Naturally, the film’s story and comedy are reliant largely on the actors’ body language, including what they do with their eyes. One realizes, watching these hairy human beasts mug impassively at their compatriots’ sexual encounters, novel experiments in dining, and inadvisable tumbling exercises on a floating log, how apt we are as creatures to ascribe human emotions like droll bemusement onto eyes that are simply observing what’s in front of them.
Despite acting roughly like humans who think no one is watching them, the sasquatches are under constant observation, by each other and by other creatures of the forest (who, unlike the sasquatches, play themselves). The Zellners cut a few times to close-ups of the odd badger or porcupine staring frankly at, for example, the alpha ‘squatch rampaging through the forest, having discovered the ancillary benefits of consuming certain kinds of buds and mushrooms.

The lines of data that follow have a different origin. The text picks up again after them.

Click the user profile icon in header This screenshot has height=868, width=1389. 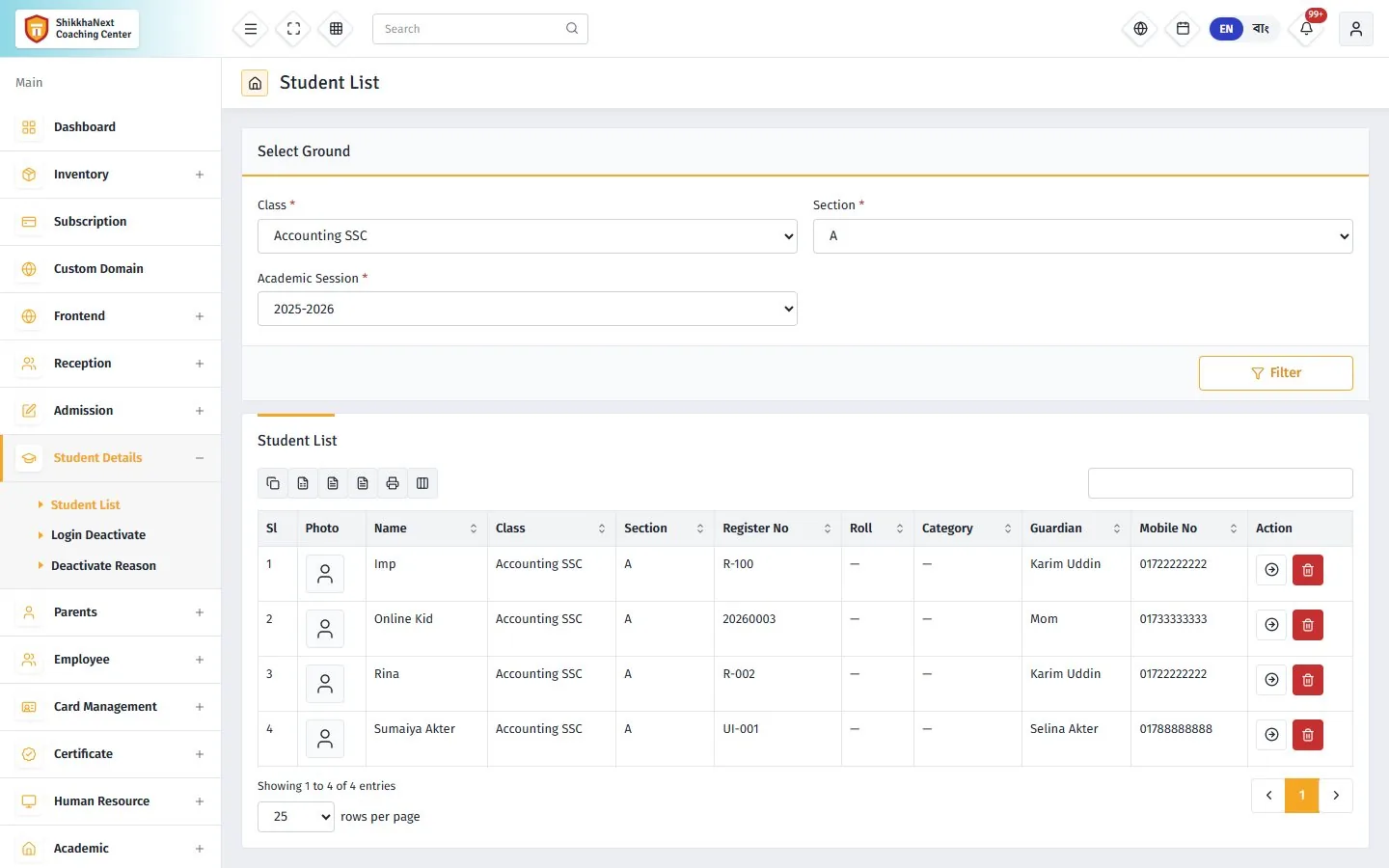click(1355, 29)
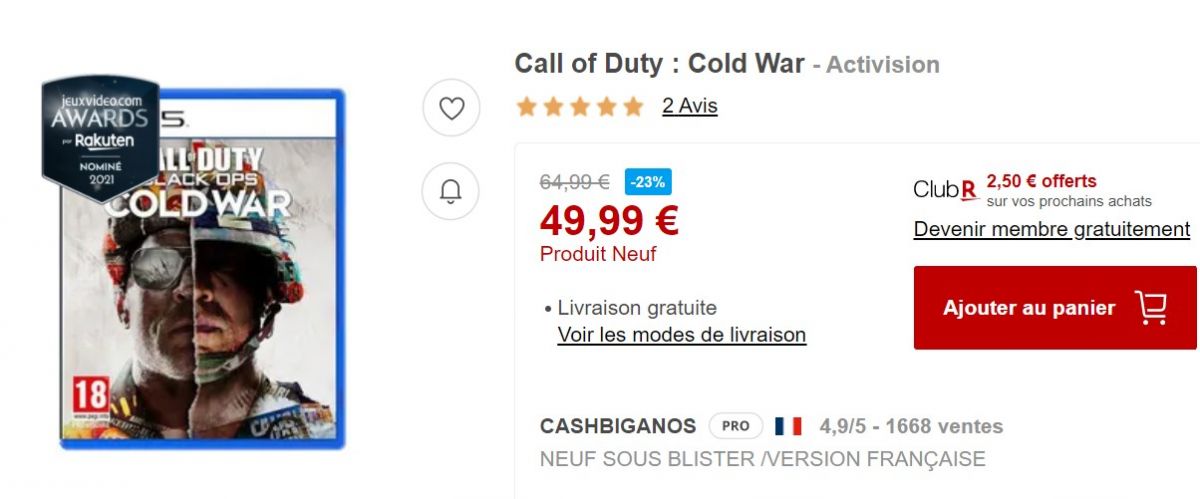Click the seller rating 4,9/5 - 1668 ventes

(x=911, y=426)
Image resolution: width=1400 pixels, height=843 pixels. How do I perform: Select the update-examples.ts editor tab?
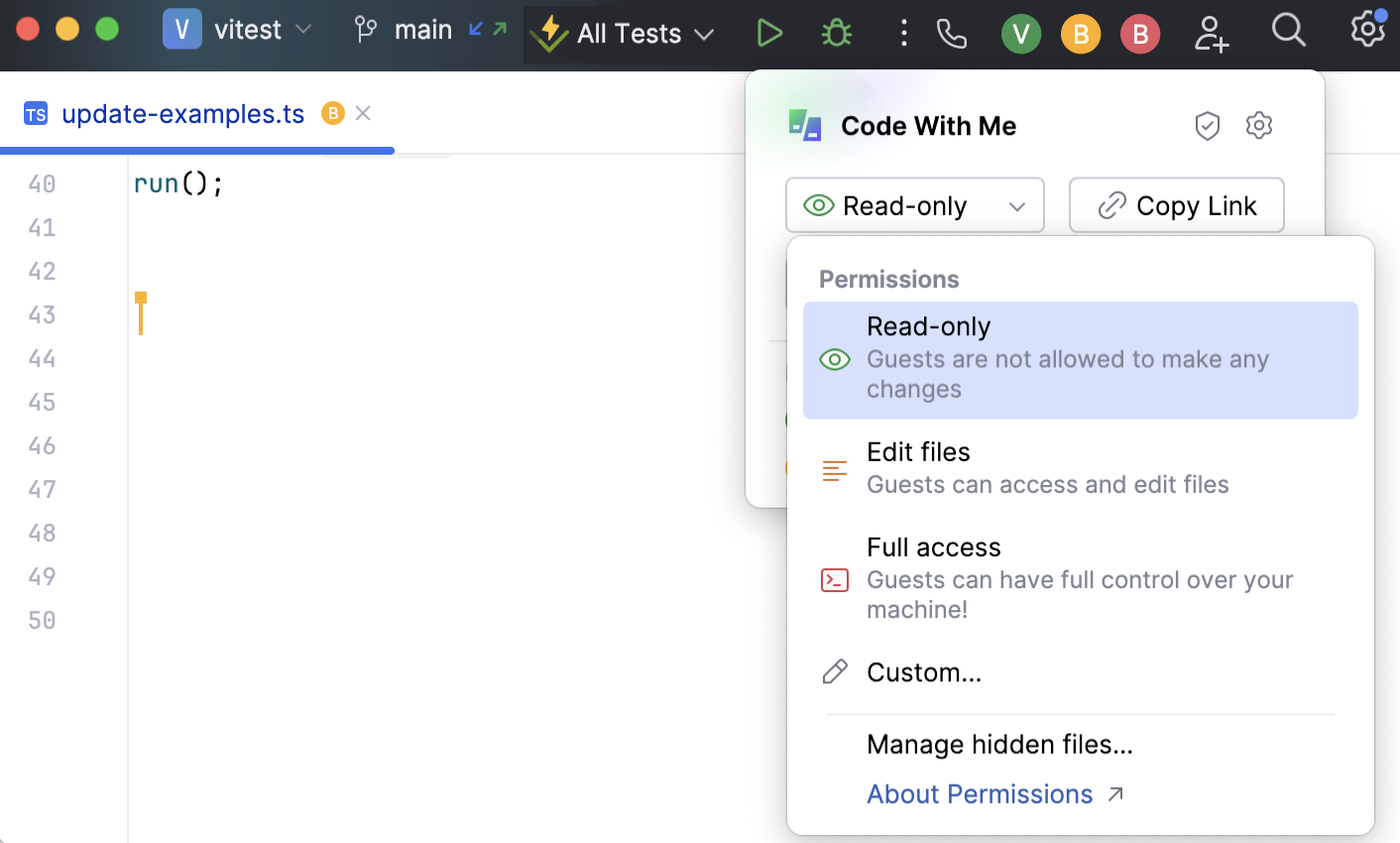coord(182,113)

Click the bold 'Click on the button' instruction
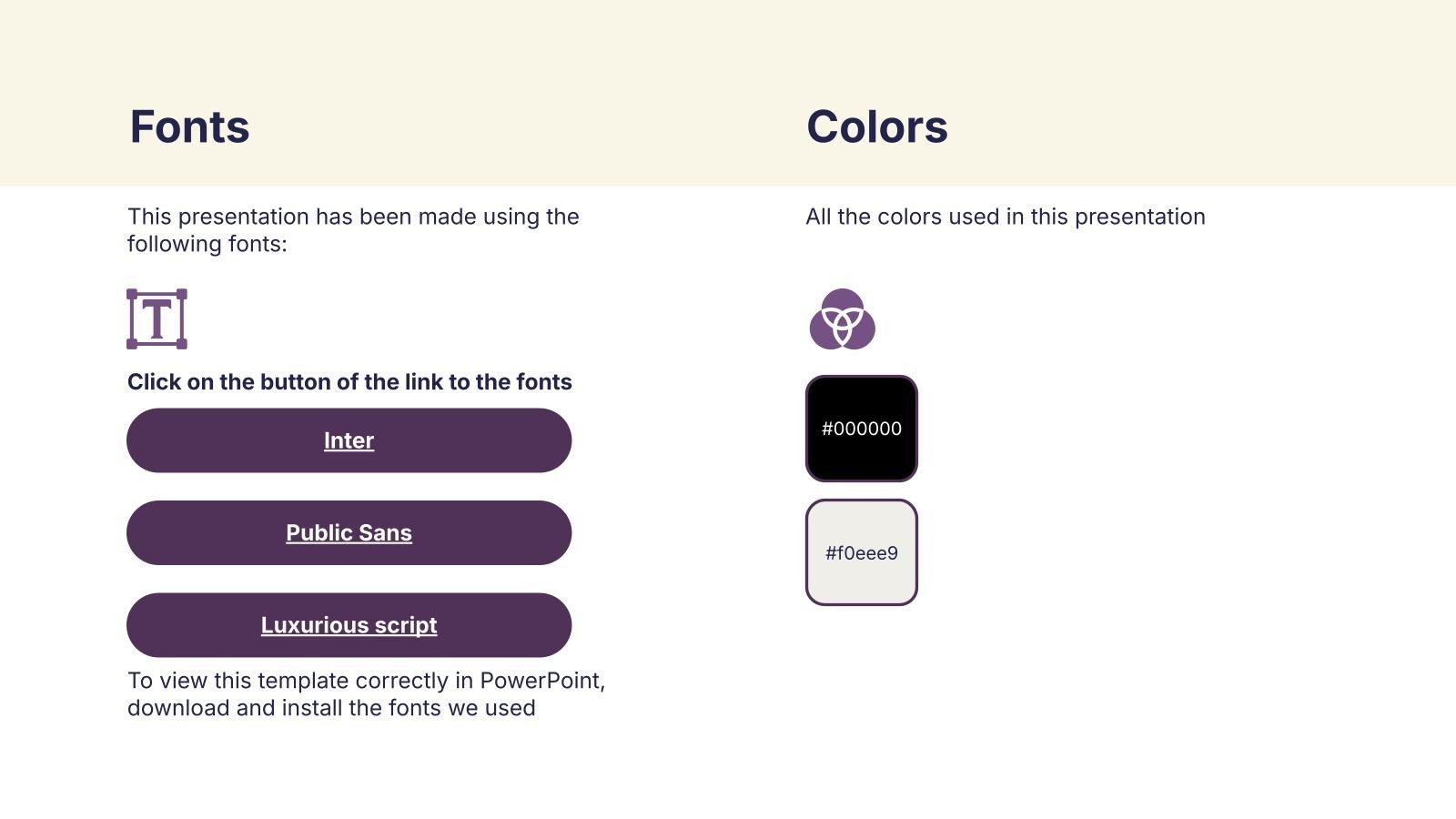pos(349,382)
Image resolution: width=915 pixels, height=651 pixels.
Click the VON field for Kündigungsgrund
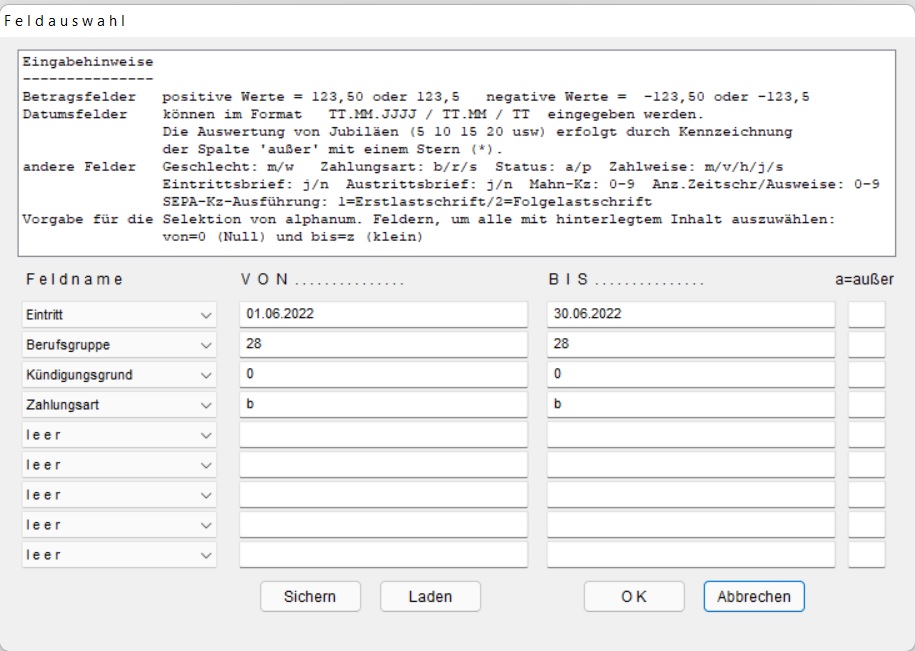coord(383,374)
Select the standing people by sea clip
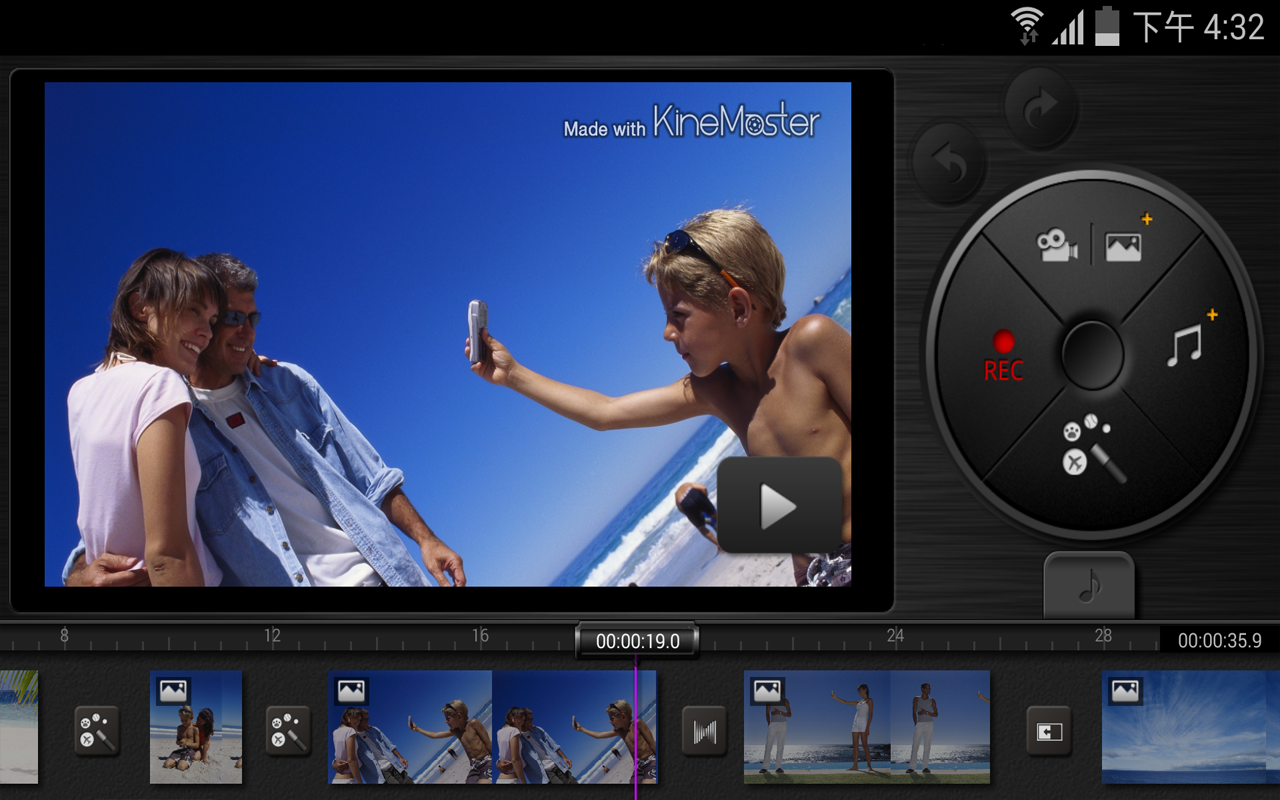This screenshot has height=800, width=1280. pyautogui.click(x=867, y=727)
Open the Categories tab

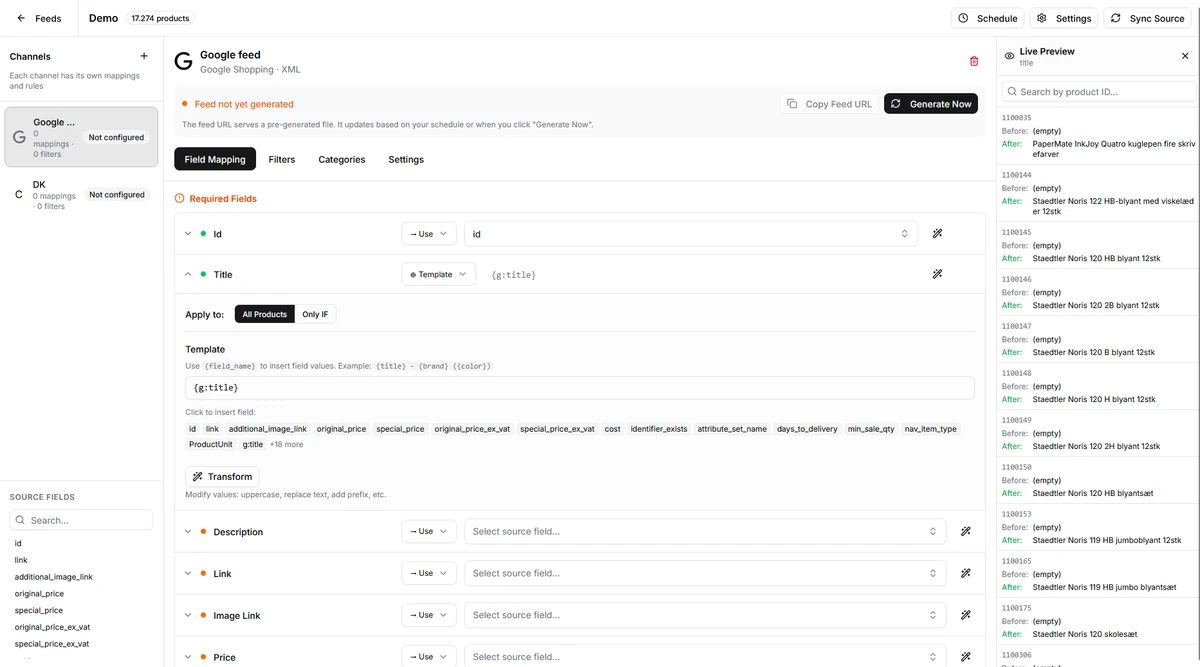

One crucial difference, of course, between a human and a sasquatch is that, for the latter, the gaze of its fellow creatures provokes no shame. Humans have hang-ups today as a result of evolution, without which it wouldn’t occur to us that the antics of these outsized apes are even funny. What we’re confronted with in Sasquatch Sunset, then, may be less the quaint idiocy of four dull simians and more our own inability to loosen up and just live.